Şirketler dijitalde durmadan koşmaya devam etmek zorunda
Tam bu noktada tabii ki de internet veya cep telefonu bağımlılığından bahsetmek yerinde olacak. Bu konuyla ilgili çok haber okuyoruz; Türklerin bu kadarı gününü sosyal medyada geçiriyor, İspanyolların şu kadarı bu kadar bağlı kalıyor gibi. Temelde bununla ilgili benim de zaman zaman sıkıntılarım ve hatta bıkkınlıklarım oluyor ama artık biraz daha farklı düşünmeye başladım. Bağlantılı dünya ilk çıktığında veya akıllı telefonlarla internete bağlanmak bu kadar kolaylaştığında belki bu tür başlıklardan bahsetmek doğruydu ancak şimdi ben cep telefonumdan hayatımda daha uzun ve masraflı bir şekilde hallettiğim birçok şeyi halledebiliyorum. Bütün ulaşım hizmetlerimi cebimden ayarlarken, bankacılık işlemleri için en son 2009 yılında şubeye gitmişim. Bu örnekler çoğaltılabilir ama tüm bu sebeplerden dolayı hayatımızın, vücudumuzun ve beynimizin bir parçası olmuş bir kavram için bağımlılık/saplantı çatısı altında bahsetmeyi çoktan geçmiş durumdayız. Oyun gibi bazı içeriklerde hâlâ bağımlılık konusundan bahsedilebilir ancak hayatımı yönettiğim cihazla ilgili bağımlılıktan bahsetmek için artık çok geç. Sizlere internetin bu yazıda işlediğimiz yanı ve sosyal dünyamızla ilgili çok güzel bir oyun daha önereceğim; “İnternette Tanışan Son Çift”. İstanbul’da oturanlar için tavsiye ederim. İnternette tanışan bir çiftin, bunu yapabilen son insanlar olduklarını ve internetin artık kapandığını öğrenmeleri üzerine çalışılan keyifli bir hikâye.

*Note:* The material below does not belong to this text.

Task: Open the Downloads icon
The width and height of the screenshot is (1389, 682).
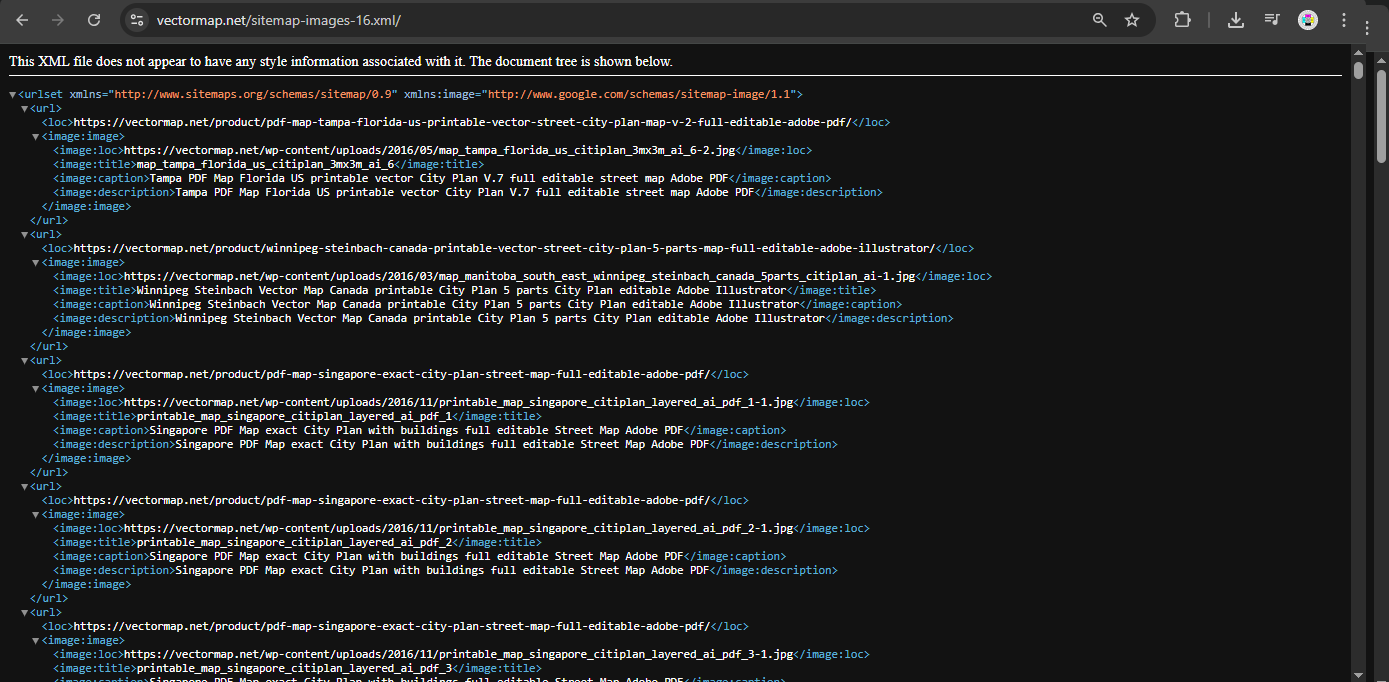Action: point(1236,19)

Sonuç olarak; gerek kişiler gerek kurumlar için olsun, bağımlılıklar her zaman olacaktır. Aynı koşmak gibi; koşan bir şirketin duruyor olması da şirket için benzer kötü hisleri yaratır. THY, Garanti ve Vodafone vb. birçok firma yıllardır yaptıkları gibi hiç durmadan dijitalde koşmaya devam etmek zorundalar. Kişiler için ise belki son bir tavsiyem olabilir. Bağlantılı dünya ne kadar hayatımızın parçası olursa olsun, bazen 1-2 günlük dijital detokslar yapmak düşünce yapımızın kuvvetlenmesi için faydalı olabilir.